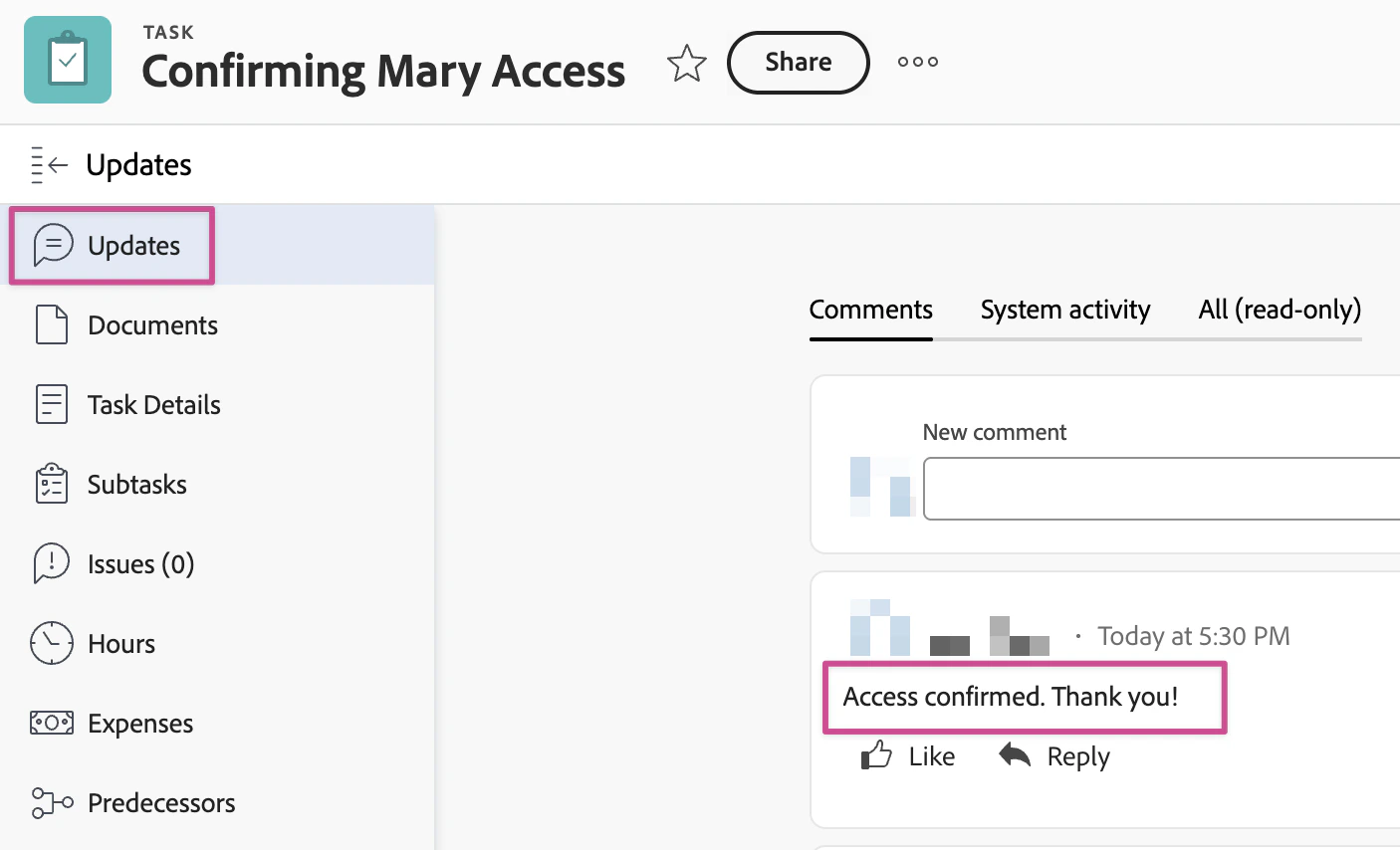
Task: Toggle the favorite star for this task
Action: coord(686,63)
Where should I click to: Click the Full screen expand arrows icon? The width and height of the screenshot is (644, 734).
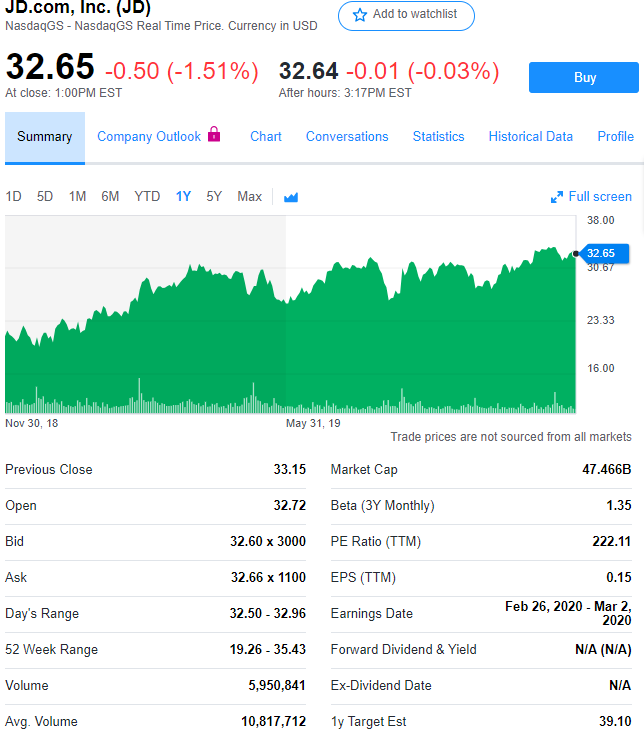pos(557,197)
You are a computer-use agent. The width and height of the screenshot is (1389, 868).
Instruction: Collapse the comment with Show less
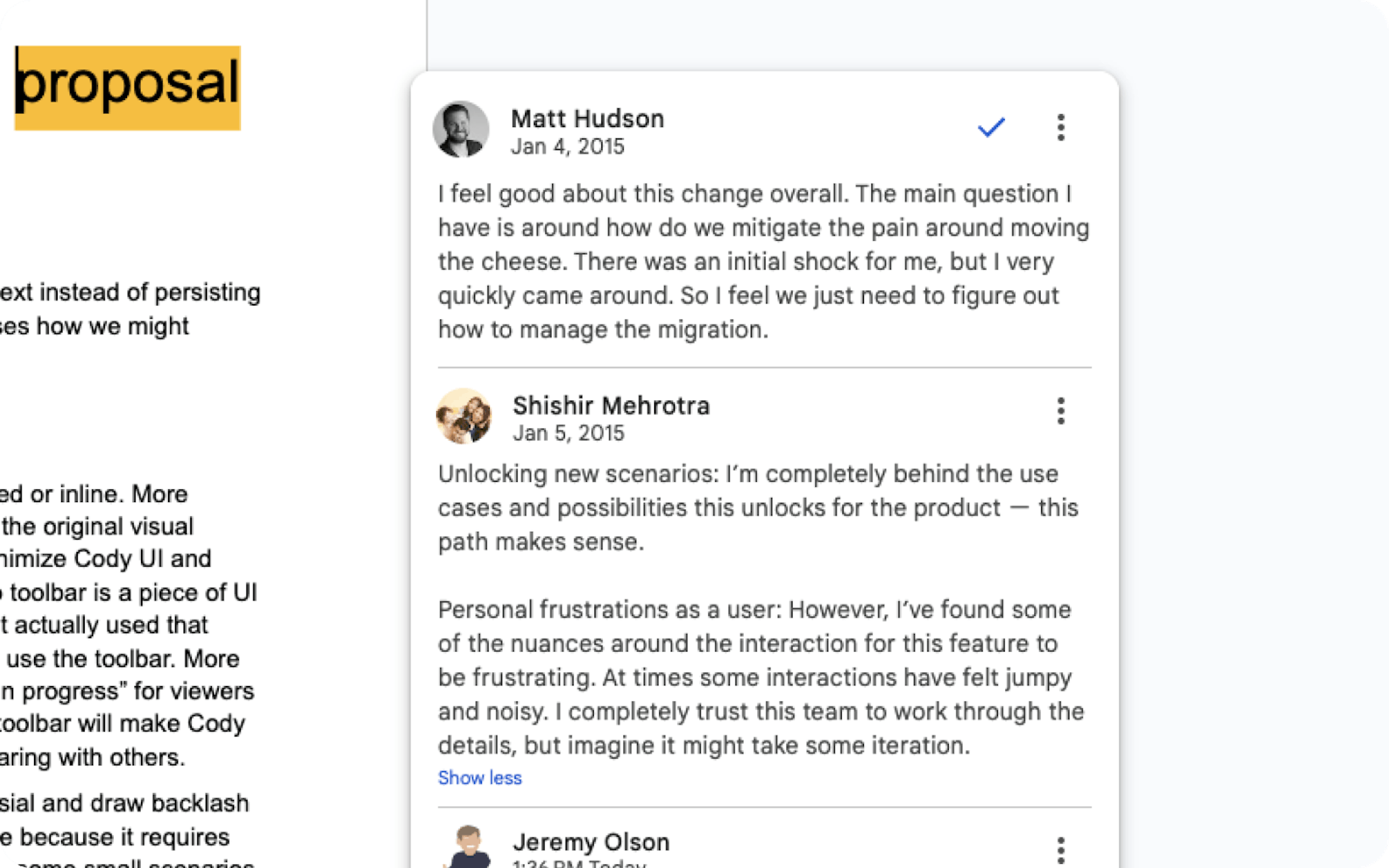click(x=480, y=778)
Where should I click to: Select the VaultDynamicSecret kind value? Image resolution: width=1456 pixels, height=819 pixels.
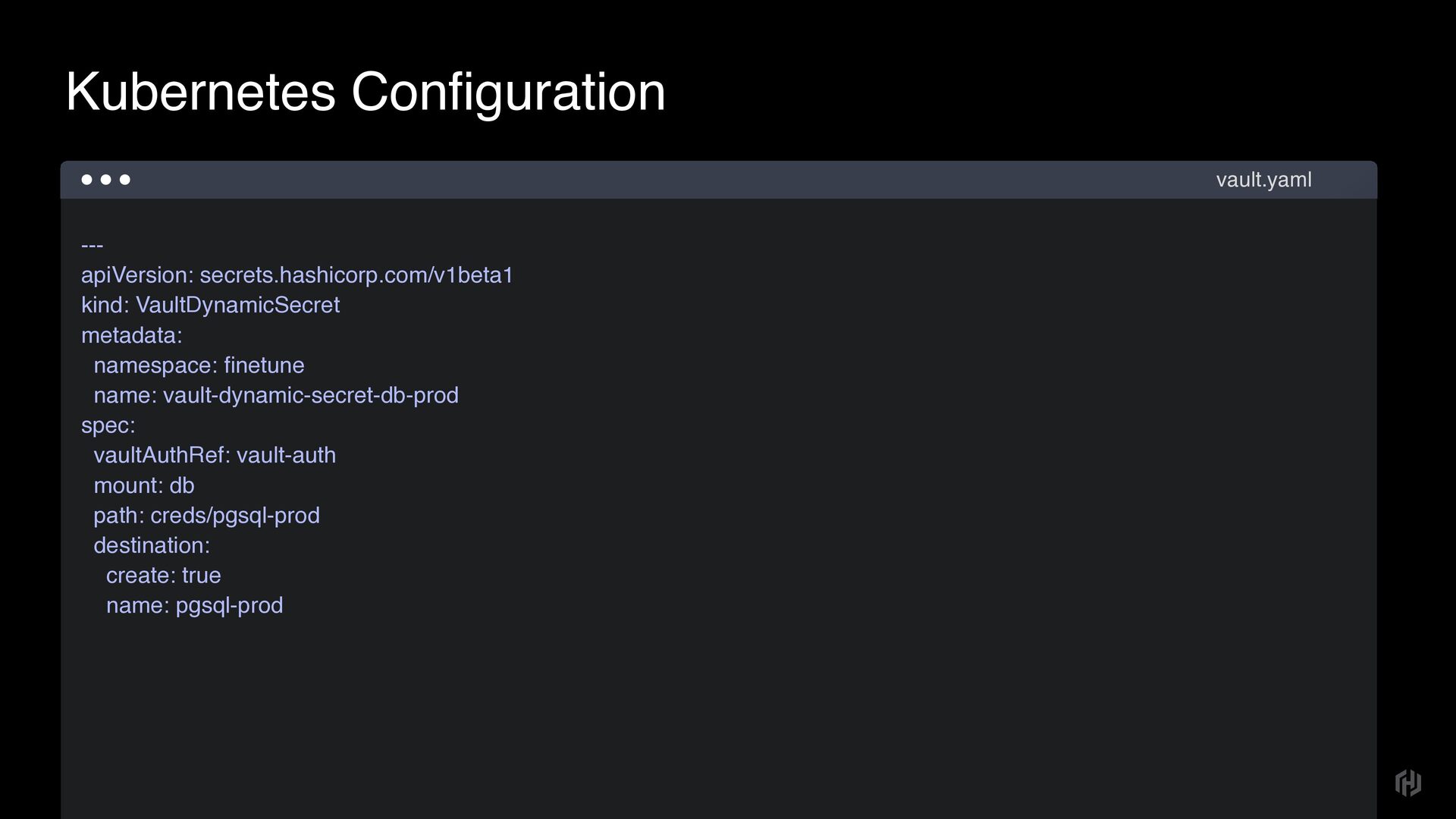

---*---

> [REQUIRED ACTION]: All lines after and including the one with "You are a computer-use", through the end of the entries above, should be output exactly and by themselves. The pictures are to be left out.

> [REPLY TO THE TASK]:
You are a computer-use agent. The width and height of the screenshot is (1389, 868).
Instruction: Collapse the comment with Show less
click(x=480, y=778)
Where should I click to: Select the VaultDynamicSecret kind value? Image resolution: width=1456 pixels, height=819 pixels.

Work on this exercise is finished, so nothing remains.